▶ **Material supplied**:
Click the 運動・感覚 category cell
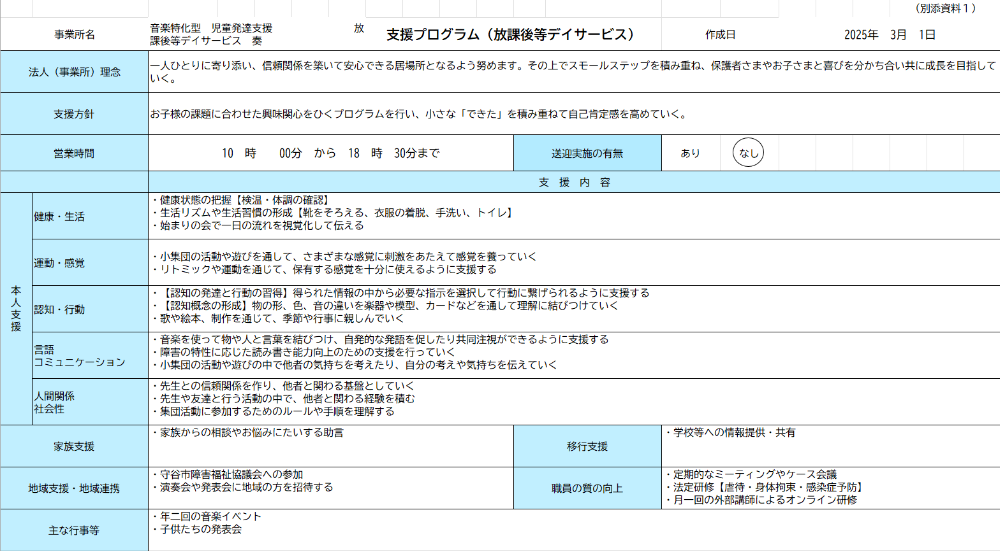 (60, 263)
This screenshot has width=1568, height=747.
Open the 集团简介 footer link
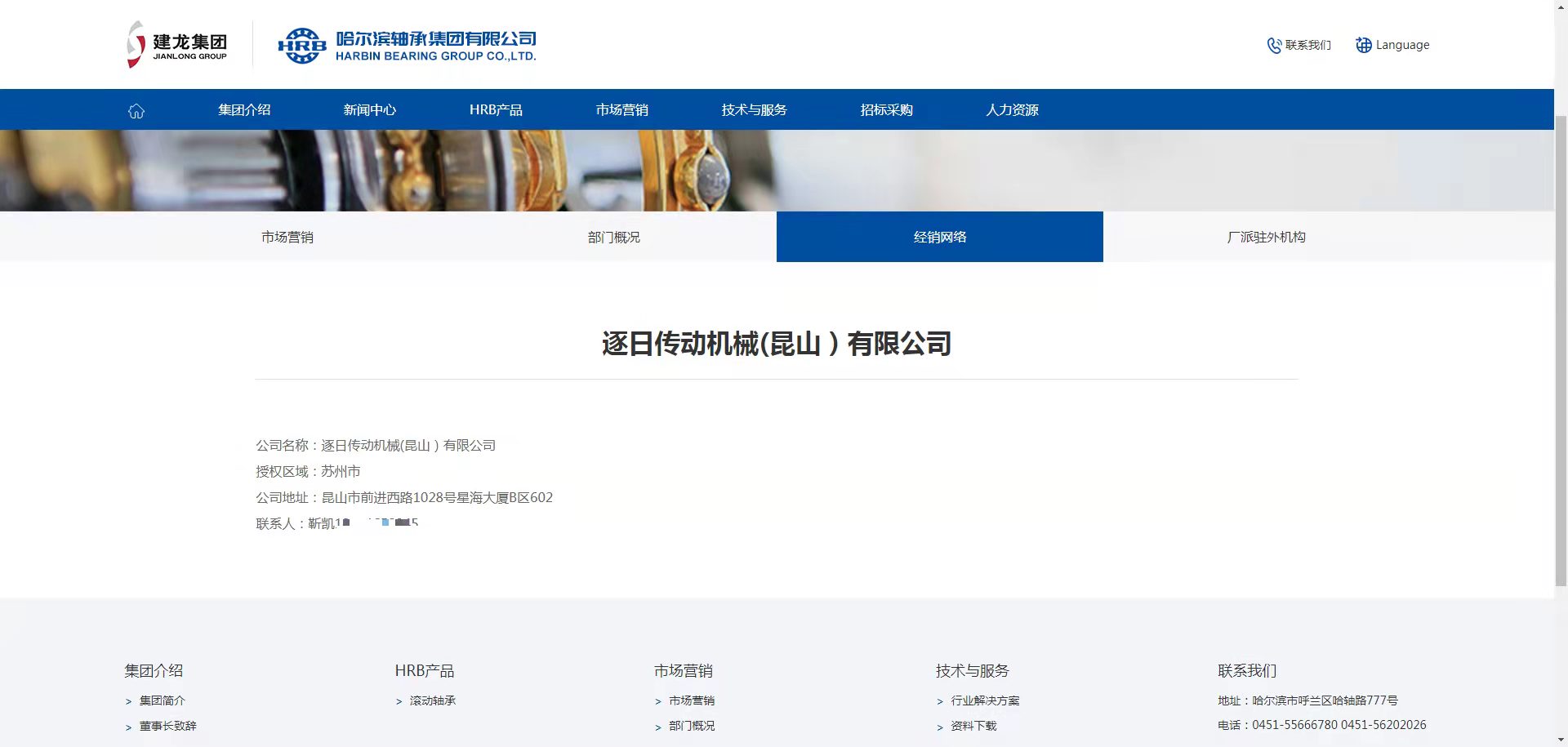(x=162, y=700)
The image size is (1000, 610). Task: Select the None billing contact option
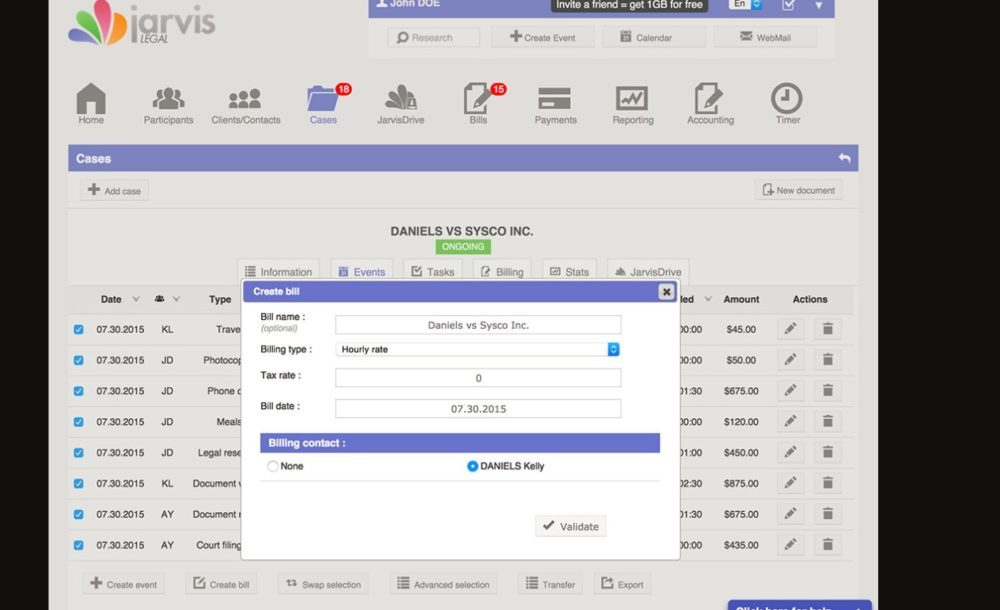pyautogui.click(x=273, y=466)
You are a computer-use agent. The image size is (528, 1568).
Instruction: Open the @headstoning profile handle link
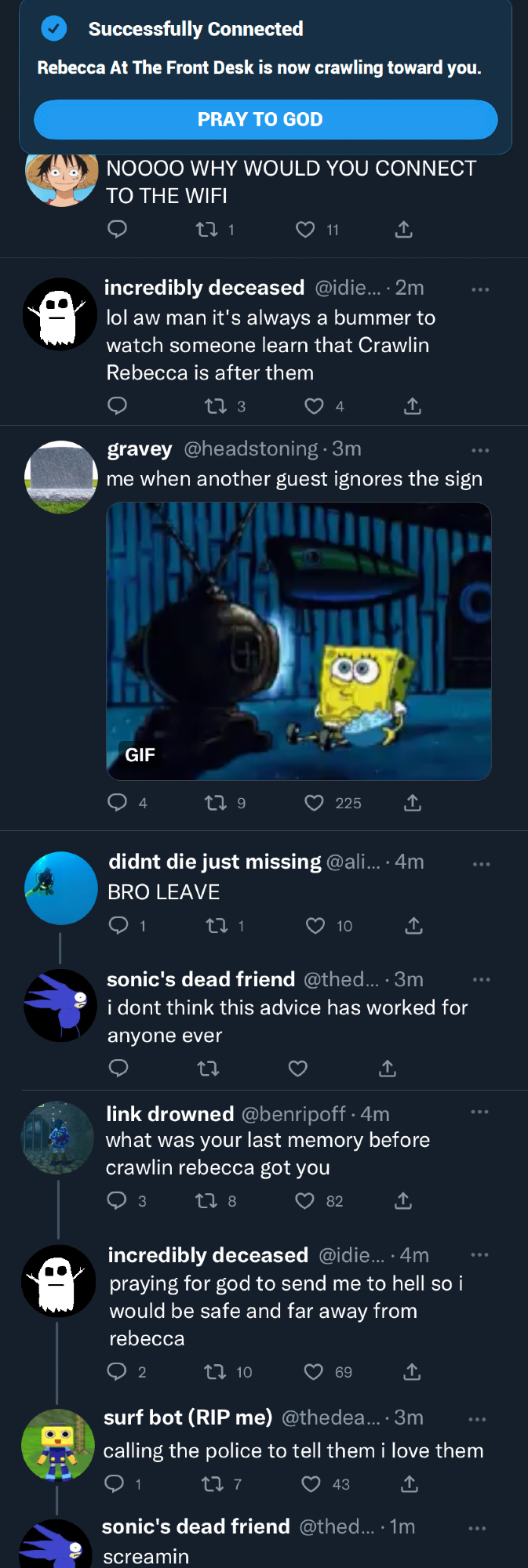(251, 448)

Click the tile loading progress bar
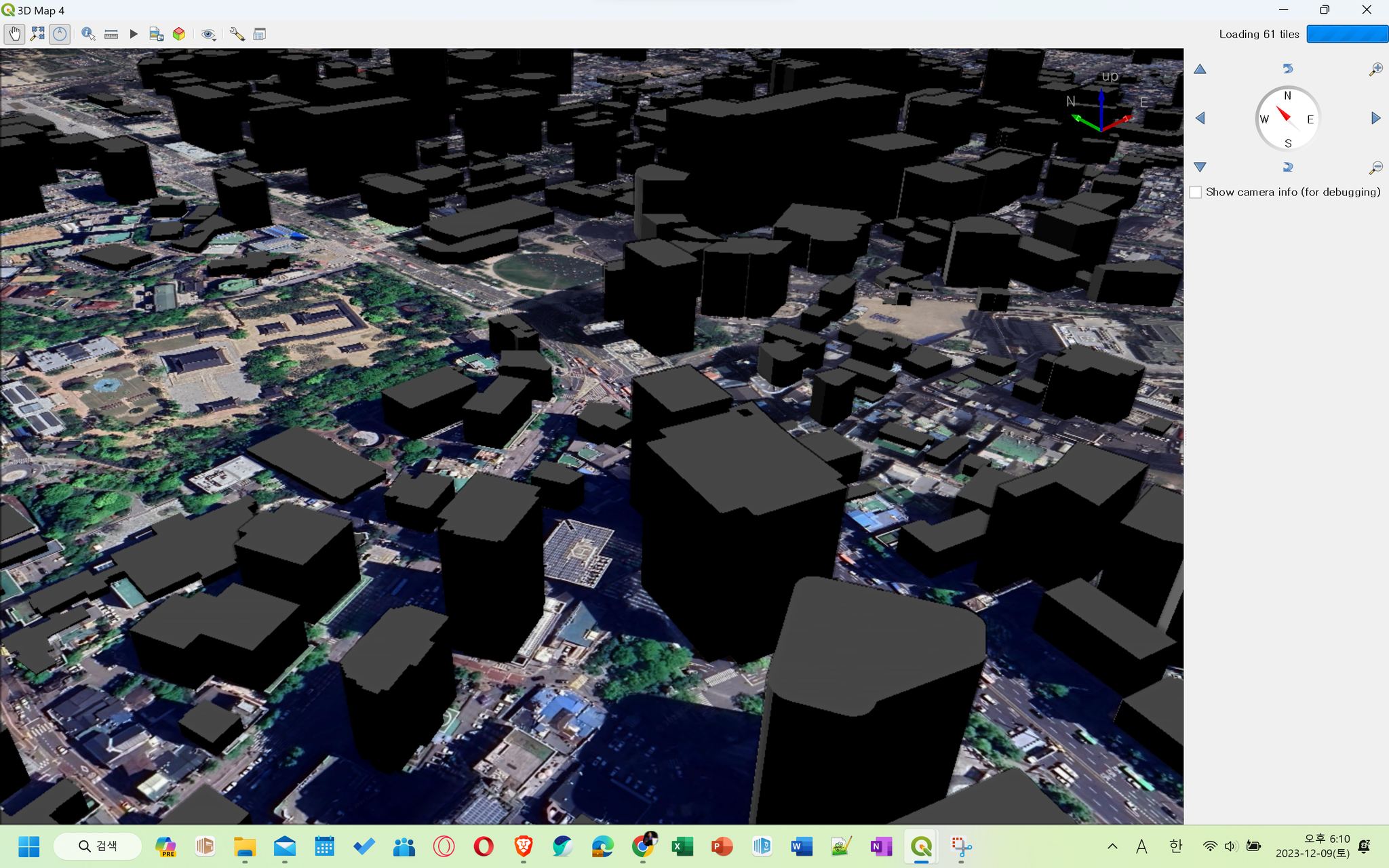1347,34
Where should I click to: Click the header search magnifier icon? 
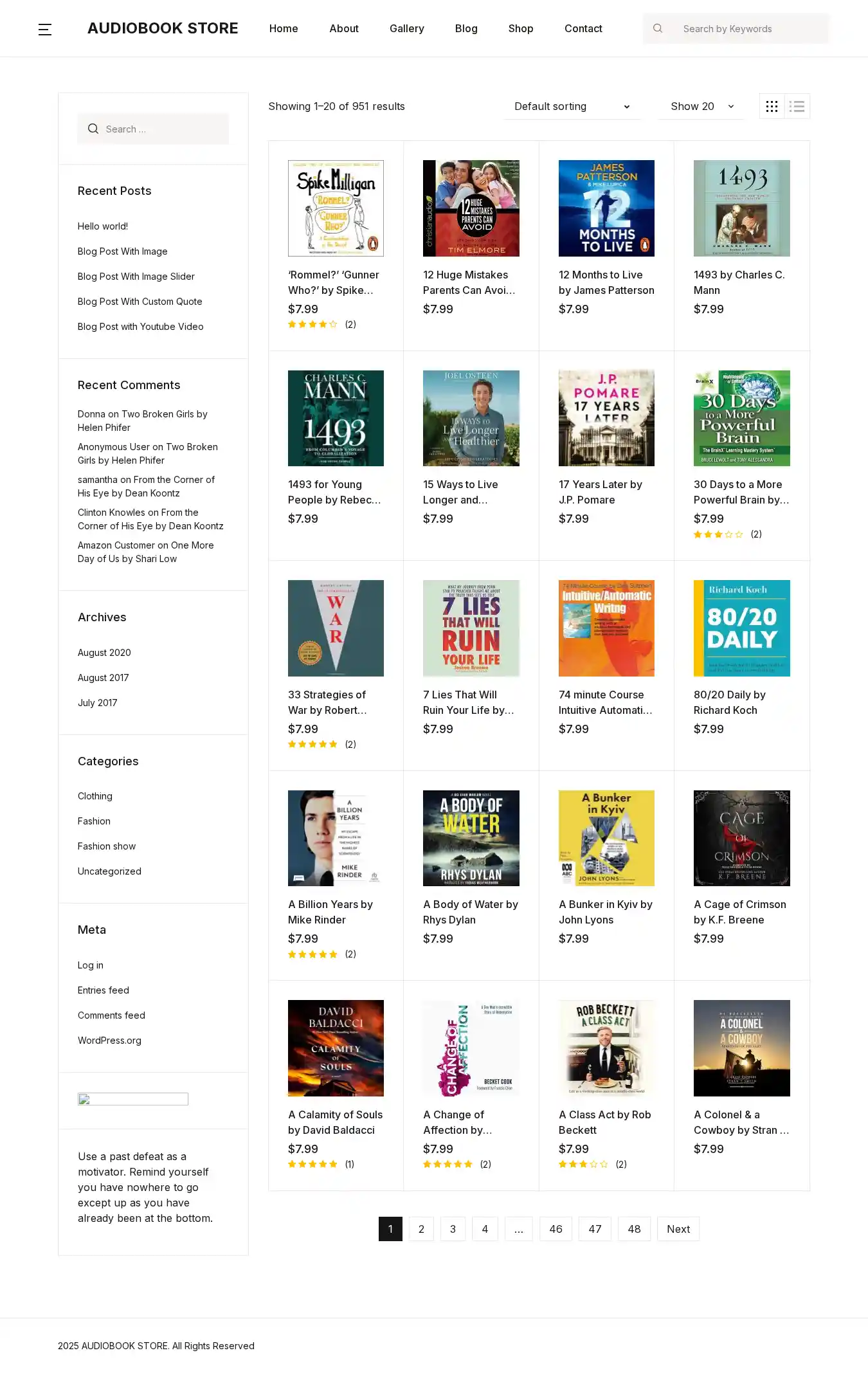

▶ **Description of the task**:
Update the records above by replacing every "link" with "hyperlink" and leaving everything else unchanged. Omit the pictures from your answer.

▶ **Solution for this exercise**:
Click the 運動・感覚 category cell
 (60, 263)
This screenshot has width=1568, height=747.
Open the 集团简介 footer hyperlink
(x=162, y=700)
The image size is (1000, 610). Task: Select the None billing contact option
pyautogui.click(x=273, y=466)
You are a computer-use agent. The image size is (528, 1568).
Instruction: Open the @headstoning profile handle hyperlink
(251, 448)

Click the tile loading progress bar
1347,34
Where should I click to: Click the header search magnifier icon? 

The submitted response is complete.